— Problem to solve —
Reproduce precisely the lines of the listing below, starting with the line that contains "Click the application logo icon in title bar" and stopping after the line that contains "The width and"; include nothing else.

— Records supplied —
-=-=-=-=-
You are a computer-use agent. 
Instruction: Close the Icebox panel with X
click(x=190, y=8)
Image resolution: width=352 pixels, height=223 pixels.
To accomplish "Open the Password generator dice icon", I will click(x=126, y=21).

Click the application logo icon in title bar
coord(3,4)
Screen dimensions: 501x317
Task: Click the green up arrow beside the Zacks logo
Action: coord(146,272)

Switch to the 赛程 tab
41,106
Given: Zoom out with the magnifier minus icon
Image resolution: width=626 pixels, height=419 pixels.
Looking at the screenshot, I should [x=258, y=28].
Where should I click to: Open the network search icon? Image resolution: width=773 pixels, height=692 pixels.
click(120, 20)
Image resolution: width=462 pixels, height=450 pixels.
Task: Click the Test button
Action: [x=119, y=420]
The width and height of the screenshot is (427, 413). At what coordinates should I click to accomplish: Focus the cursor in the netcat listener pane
-=-=-=-=-
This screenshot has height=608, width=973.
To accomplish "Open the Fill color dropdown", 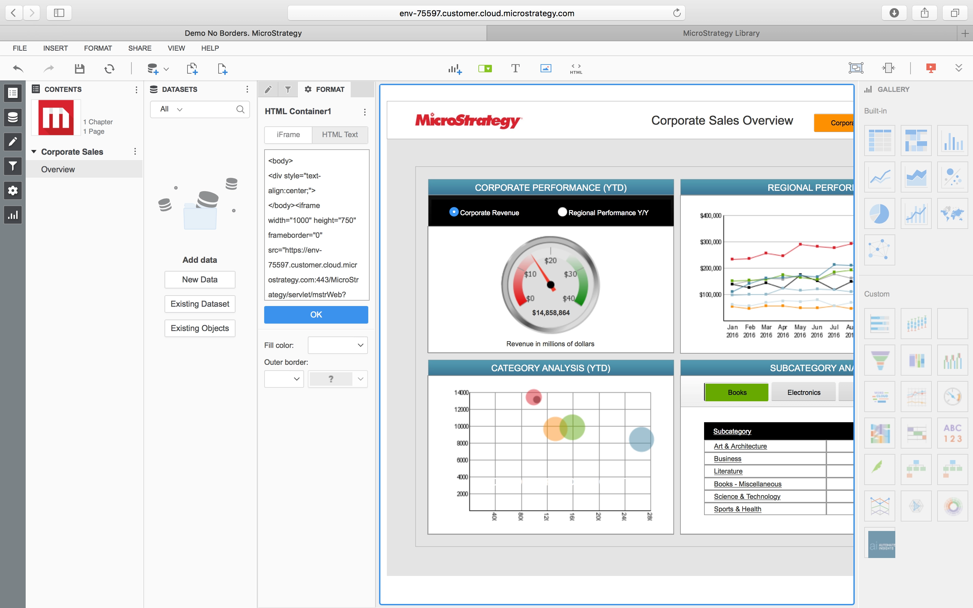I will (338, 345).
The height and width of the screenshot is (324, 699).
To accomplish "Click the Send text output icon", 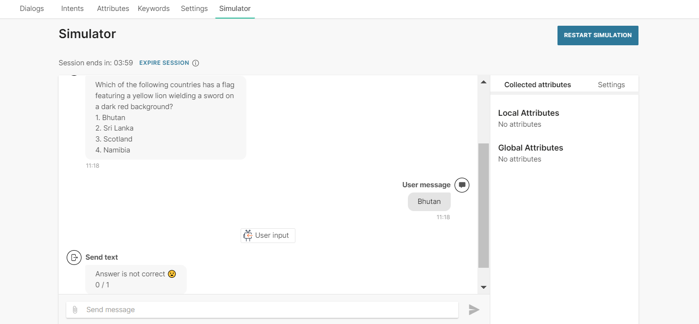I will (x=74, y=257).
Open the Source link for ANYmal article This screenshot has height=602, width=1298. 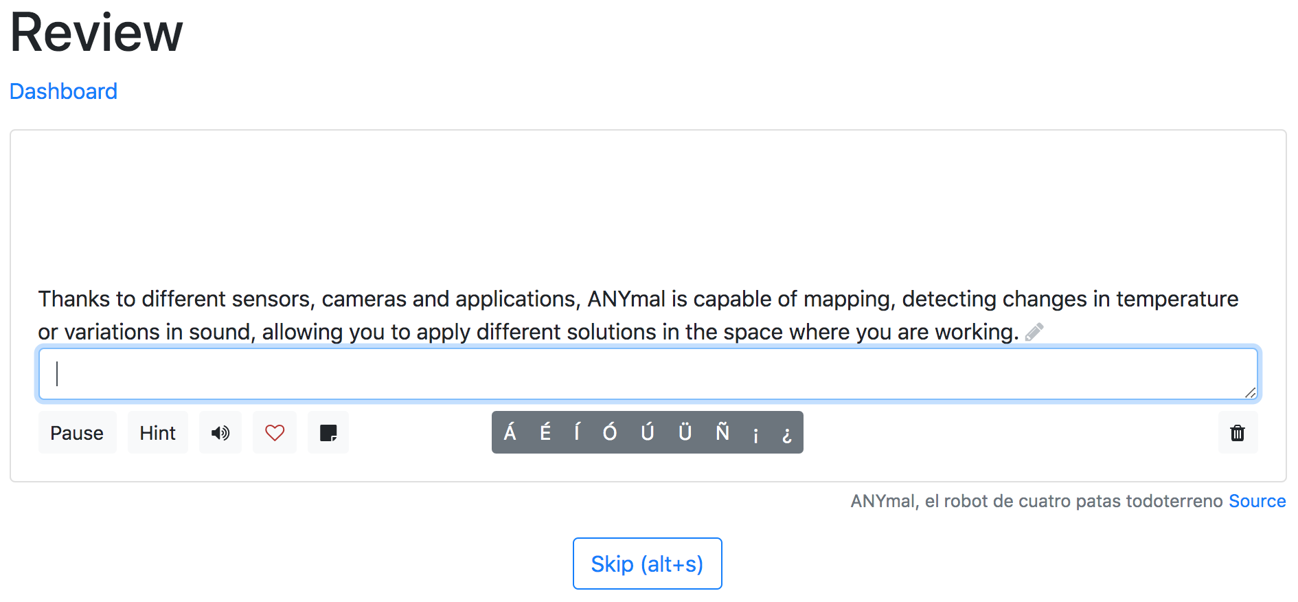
-=-=-=-=-
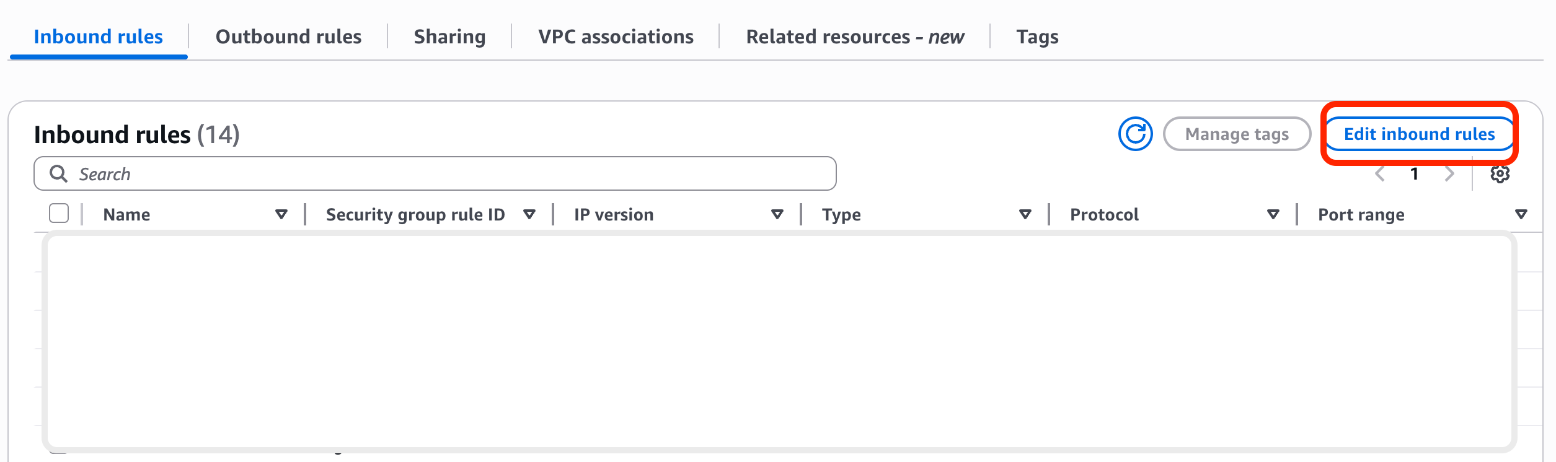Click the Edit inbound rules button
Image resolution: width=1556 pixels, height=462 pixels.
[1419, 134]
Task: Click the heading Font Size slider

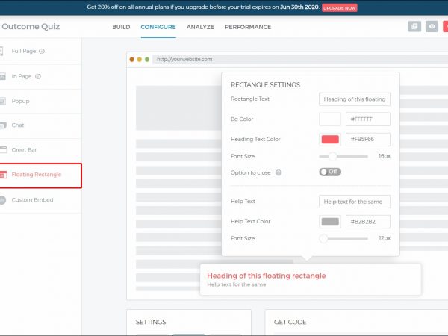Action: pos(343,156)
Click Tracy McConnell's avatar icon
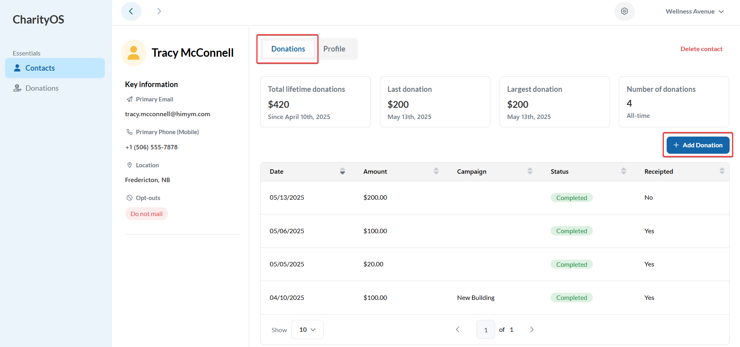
-=-=-=-=-
— Response box —
Click the application logo icon in title bar
coord(3,4)
Screen dimensions: 501x317
Task: Click the green up arrow beside the Zacks logo
Action: coord(146,272)

Switch to the 赛程 tab
41,106
Given: Zoom out with the magnifier minus icon
Image resolution: width=626 pixels, height=419 pixels.
Looking at the screenshot, I should [x=258, y=28].
Where should I click to: Open the network search icon? Image resolution: width=773 pixels, height=692 pixels.
click(120, 20)
Image resolution: width=462 pixels, height=450 pixels.
Task: Click the Test button
Action: [x=119, y=420]
The width and height of the screenshot is (427, 413). At what coordinates should I click to accomplish: Focus the cursor in the netcat listener pane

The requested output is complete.